Since Monday night, 10 green laser beams have lit up the sky from Hamburg to the nearby town of Schenefeld, while the words “Welcome European XFEL” projected onto a warehouse next to Hamburg’s new concert hall, the Elbphilharmonie.
The elaborate light display, which could be seen from 24 kilometers away, marked the underground path of the world’s biggest X-ray laser, the European XFEL, which became operational on Friday.
“With 27,000 X-ray laser flashes per second and a luminance a billion times higher than that of the best conventional X-ray sources, XFEL will open up entirely new research opportunities and help transcend the current boundaries of scientific research,” the XFEL team said in a press release.
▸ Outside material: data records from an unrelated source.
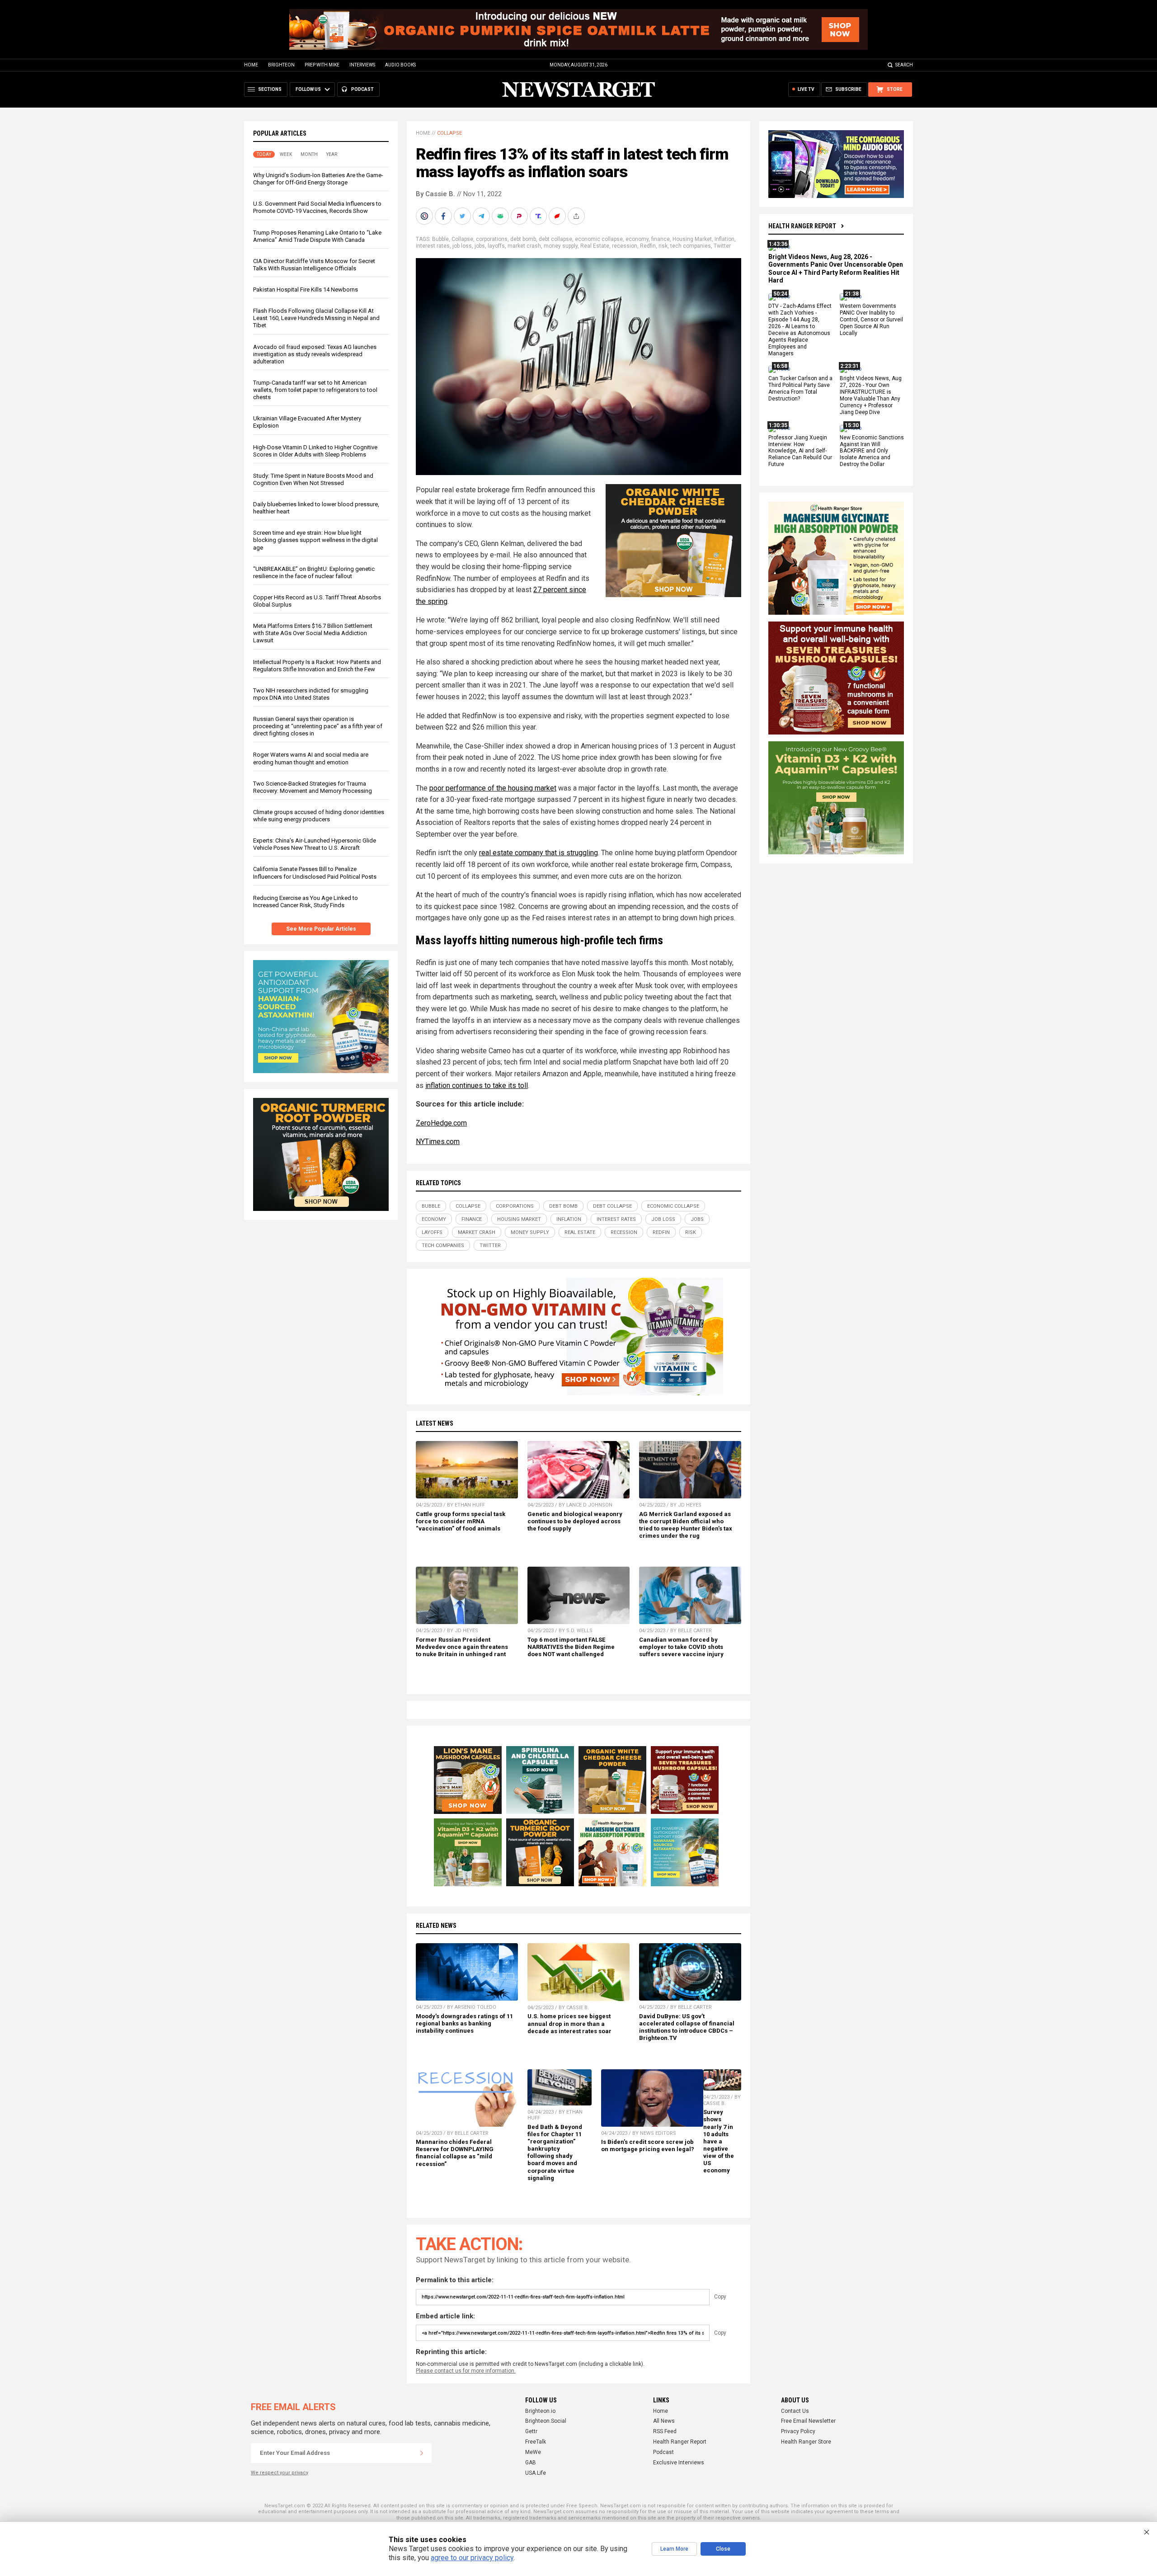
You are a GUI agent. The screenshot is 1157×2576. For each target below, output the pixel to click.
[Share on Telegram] (482, 216)
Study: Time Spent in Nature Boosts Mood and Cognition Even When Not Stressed (313, 479)
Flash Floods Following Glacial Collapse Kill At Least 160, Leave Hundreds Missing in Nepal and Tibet (316, 318)
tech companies (690, 246)
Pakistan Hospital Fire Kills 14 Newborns (305, 289)
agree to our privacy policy (472, 2557)
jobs (480, 246)
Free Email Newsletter (808, 2421)
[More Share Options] (577, 216)
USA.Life (535, 2473)
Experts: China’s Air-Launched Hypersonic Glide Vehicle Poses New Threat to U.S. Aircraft (314, 844)
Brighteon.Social (545, 2421)
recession (624, 246)
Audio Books (400, 64)
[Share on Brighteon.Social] (425, 216)
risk (663, 246)
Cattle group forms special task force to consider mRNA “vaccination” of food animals (460, 1521)
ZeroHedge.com (441, 1123)
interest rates (433, 246)
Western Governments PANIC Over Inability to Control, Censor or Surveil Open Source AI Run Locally (871, 320)
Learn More (674, 2549)
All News (664, 2421)
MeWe (533, 2452)
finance (660, 239)
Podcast (663, 2452)
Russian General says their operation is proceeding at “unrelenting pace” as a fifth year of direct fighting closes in (317, 726)
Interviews (362, 64)
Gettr (531, 2431)
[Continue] (422, 2453)
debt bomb (523, 239)
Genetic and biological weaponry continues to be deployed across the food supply (574, 1521)
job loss (462, 246)
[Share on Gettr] (558, 216)
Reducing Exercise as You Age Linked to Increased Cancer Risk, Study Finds (305, 902)
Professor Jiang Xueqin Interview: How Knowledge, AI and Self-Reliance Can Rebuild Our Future (800, 451)
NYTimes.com (438, 1141)
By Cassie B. (435, 194)
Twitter (722, 246)
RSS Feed (665, 2431)
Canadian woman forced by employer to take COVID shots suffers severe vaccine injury (681, 1647)
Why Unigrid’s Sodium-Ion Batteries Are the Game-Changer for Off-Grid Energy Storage (318, 179)
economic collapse (599, 239)
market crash (524, 246)
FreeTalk (535, 2442)
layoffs (496, 246)
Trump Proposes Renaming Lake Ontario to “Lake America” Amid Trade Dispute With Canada (317, 236)
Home (251, 64)
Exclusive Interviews (678, 2462)
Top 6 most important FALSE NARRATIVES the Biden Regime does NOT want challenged (571, 1647)
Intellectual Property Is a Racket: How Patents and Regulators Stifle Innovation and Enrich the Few (317, 666)
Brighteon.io (540, 2411)
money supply (561, 246)
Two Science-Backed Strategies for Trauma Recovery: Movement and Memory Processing (312, 787)
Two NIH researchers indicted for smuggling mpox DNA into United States (310, 694)
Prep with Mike (322, 64)
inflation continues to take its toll (476, 1085)
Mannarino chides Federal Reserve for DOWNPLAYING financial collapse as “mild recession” (455, 2152)
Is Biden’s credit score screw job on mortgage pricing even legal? (647, 2145)
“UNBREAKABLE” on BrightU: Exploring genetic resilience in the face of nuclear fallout (314, 572)
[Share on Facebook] (444, 216)
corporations (492, 239)
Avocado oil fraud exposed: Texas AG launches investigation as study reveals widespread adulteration (314, 354)
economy (637, 239)
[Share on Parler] (520, 216)
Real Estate (594, 246)
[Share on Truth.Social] (539, 216)
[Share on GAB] (501, 216)
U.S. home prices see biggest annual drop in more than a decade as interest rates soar (569, 2023)
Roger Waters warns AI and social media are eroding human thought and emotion (310, 758)
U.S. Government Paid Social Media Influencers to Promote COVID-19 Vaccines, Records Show (317, 207)
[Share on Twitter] (463, 216)
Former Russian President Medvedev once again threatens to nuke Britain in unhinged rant (462, 1647)
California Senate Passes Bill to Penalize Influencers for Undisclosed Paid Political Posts (314, 873)
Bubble (440, 239)
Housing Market (692, 239)
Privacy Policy (798, 2431)
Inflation (724, 239)
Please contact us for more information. (466, 2371)
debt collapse (555, 239)
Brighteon (281, 64)
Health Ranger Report (802, 226)
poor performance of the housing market (492, 788)
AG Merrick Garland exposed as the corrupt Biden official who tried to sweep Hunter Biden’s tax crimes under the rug (685, 1525)
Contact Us (795, 2411)
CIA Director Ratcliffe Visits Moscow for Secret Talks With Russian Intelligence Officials (314, 265)
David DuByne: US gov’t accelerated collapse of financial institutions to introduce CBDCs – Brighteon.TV (686, 2027)
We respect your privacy (279, 2473)
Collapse (449, 133)
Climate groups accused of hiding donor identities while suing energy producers (318, 816)
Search (904, 64)
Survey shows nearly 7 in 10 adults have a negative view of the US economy (718, 2141)
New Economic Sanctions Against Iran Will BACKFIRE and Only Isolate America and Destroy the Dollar (872, 451)
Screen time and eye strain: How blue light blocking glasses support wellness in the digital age (315, 540)
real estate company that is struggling (538, 852)
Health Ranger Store (806, 2442)
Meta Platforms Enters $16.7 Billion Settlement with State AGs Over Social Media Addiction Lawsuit (312, 633)
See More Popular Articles (321, 929)
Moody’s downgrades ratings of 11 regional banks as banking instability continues (464, 2023)
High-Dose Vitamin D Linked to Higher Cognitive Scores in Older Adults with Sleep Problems (315, 451)
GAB (530, 2462)
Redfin (648, 246)
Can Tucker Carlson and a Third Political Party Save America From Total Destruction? (800, 389)
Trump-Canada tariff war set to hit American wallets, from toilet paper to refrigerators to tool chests (315, 389)
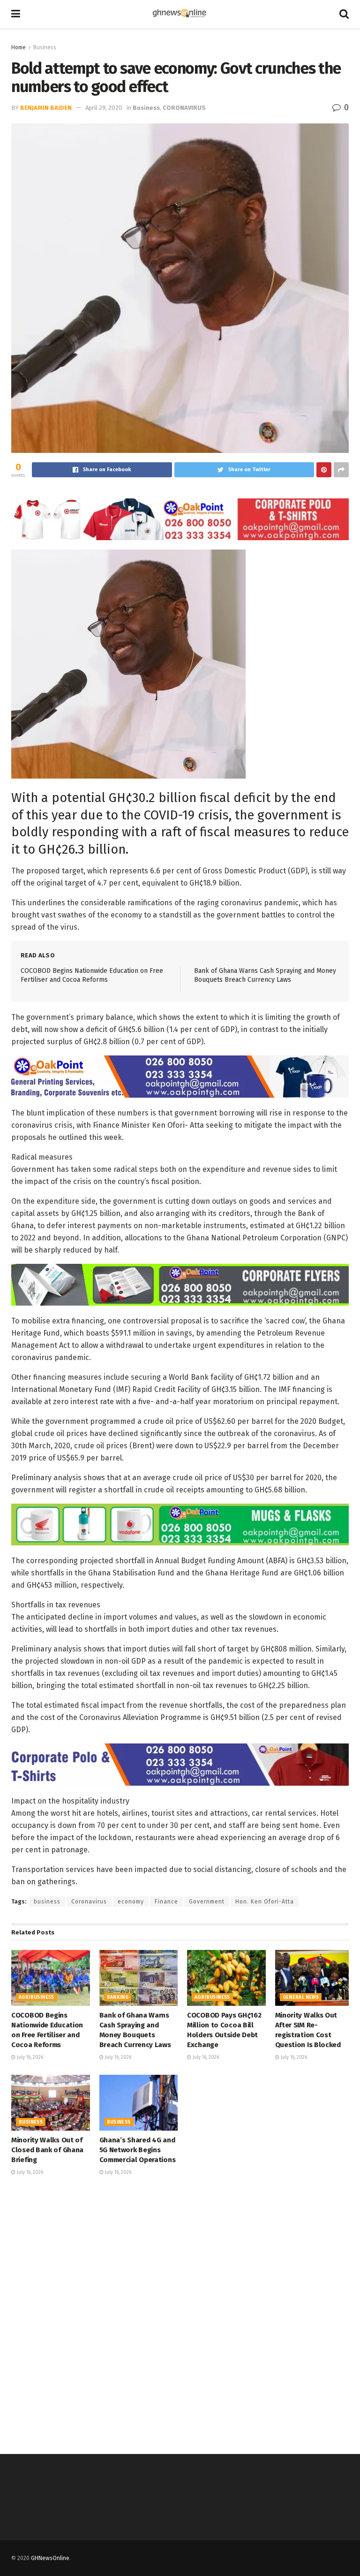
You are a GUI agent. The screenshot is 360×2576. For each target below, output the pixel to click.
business (47, 1901)
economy (131, 1901)
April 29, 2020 (103, 107)
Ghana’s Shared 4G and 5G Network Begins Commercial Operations (137, 2150)
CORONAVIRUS (184, 107)
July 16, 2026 (29, 2057)
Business (44, 47)
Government (207, 1901)
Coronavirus (89, 1901)
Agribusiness (36, 1997)
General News (301, 1997)
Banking (118, 1997)
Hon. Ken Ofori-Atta (264, 1901)
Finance (166, 1901)
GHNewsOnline (50, 2558)
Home (18, 47)
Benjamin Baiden (46, 107)
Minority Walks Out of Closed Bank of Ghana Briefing (47, 2150)
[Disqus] (180, 2314)
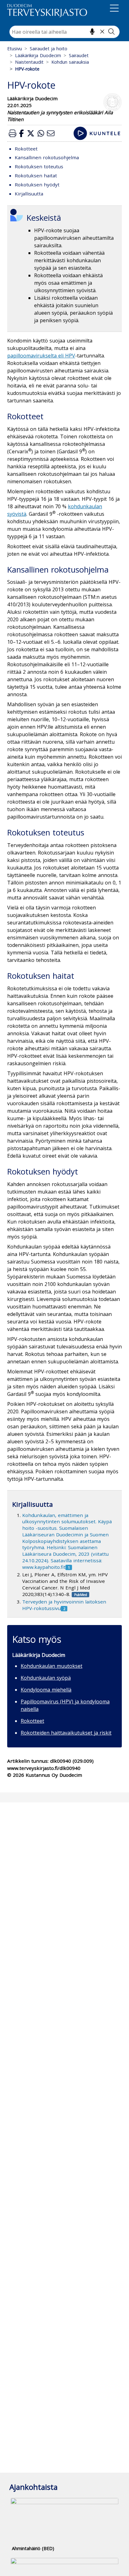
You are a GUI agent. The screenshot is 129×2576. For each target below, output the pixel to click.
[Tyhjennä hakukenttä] (102, 31)
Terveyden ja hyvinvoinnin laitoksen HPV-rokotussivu (64, 1604)
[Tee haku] (111, 31)
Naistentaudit (29, 62)
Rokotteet (26, 148)
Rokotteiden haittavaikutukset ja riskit (66, 1732)
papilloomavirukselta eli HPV (41, 355)
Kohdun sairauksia (70, 62)
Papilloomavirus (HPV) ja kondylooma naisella (65, 1705)
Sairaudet (79, 55)
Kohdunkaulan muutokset (51, 1665)
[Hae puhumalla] (92, 31)
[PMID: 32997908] (80, 1594)
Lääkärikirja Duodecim (38, 55)
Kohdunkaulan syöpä (46, 1677)
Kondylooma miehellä (46, 1689)
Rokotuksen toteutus (39, 166)
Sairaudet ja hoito (48, 49)
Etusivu (14, 49)
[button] (12, 133)
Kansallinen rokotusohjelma (47, 157)
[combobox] (64, 32)
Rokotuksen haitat (36, 175)
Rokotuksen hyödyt (37, 184)
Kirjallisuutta (29, 193)
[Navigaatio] (114, 9)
“It will enable international scientists to decipher the molecular composition of viruses and cells, take three-dimensional images of the nanoworld, film chemical reactions and study processes occurring deep inside planets. XFEL will help develop e.g. new medication and new materials.”
A project between 11 European countries, developing the XFEL facility has cost €1.22 billion (US$1.45 billion), the bulk of which (58 percent) was funded by Germany, followed by Russia (27 percent). Present at the launch were German Research Minister Johanna Wanka, Olaf Scholz, the Mayor of Hamburg, Russian presidential aide Andrey Fursenko, and French Research Minister Frederique Vidal.